Un pas vers le progrès

Bien que les thérapies de conversion aient longtemps été associées à la religion, elles s’exercent aujourd’hui davantage « dans un contexte médical et thérapeutique », soutient Gabrielle Bouchard, coordonnatrice au Centre de lutte contre l’oppression des genres. 

Cette dernière estime que certains et certaines psychiatres, psychologues et thérapeutes utilisent encore des outils de thérapie psychologique dans le but de « normaliser » les individus qui s’écartent du modèle hétéronormatif et cisgenre. « Une thérapie de conversion, ça peut aussi être de forcer une personne LGBTQ+ à prouver son identité », précise Mme Bouchard. Elle reconnaît toutefois que ce phénomène reste difficile à quantifier, les preuves liées à ce genre de pratique étant presque inexistantes.

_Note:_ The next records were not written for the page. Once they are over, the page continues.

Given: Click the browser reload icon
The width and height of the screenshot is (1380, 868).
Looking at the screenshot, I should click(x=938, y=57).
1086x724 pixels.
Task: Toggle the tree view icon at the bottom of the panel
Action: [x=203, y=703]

Aux yeux du sexologue Martin Blais, le nouveau projet de loi du gouvernement fédéral représente tout de même un pas dans la bonne direction. « L’interdiction des thérapies de conversion envoie le message aux professionnels de la santé que de telles pratiques sont non éthiques, en plus d’être désormais illégales », atteste-t-il.

Gabrielle Bouchard, elle, demeure dubitative quant à l’impact réel d’une telle loi. « C’est un outil qui va nous permettre de continuer la bataille. […] Des lois comme celle-ci peuvent être intéressantes, mais elles doivent avant tout passer le test de l’application », conclut-elle.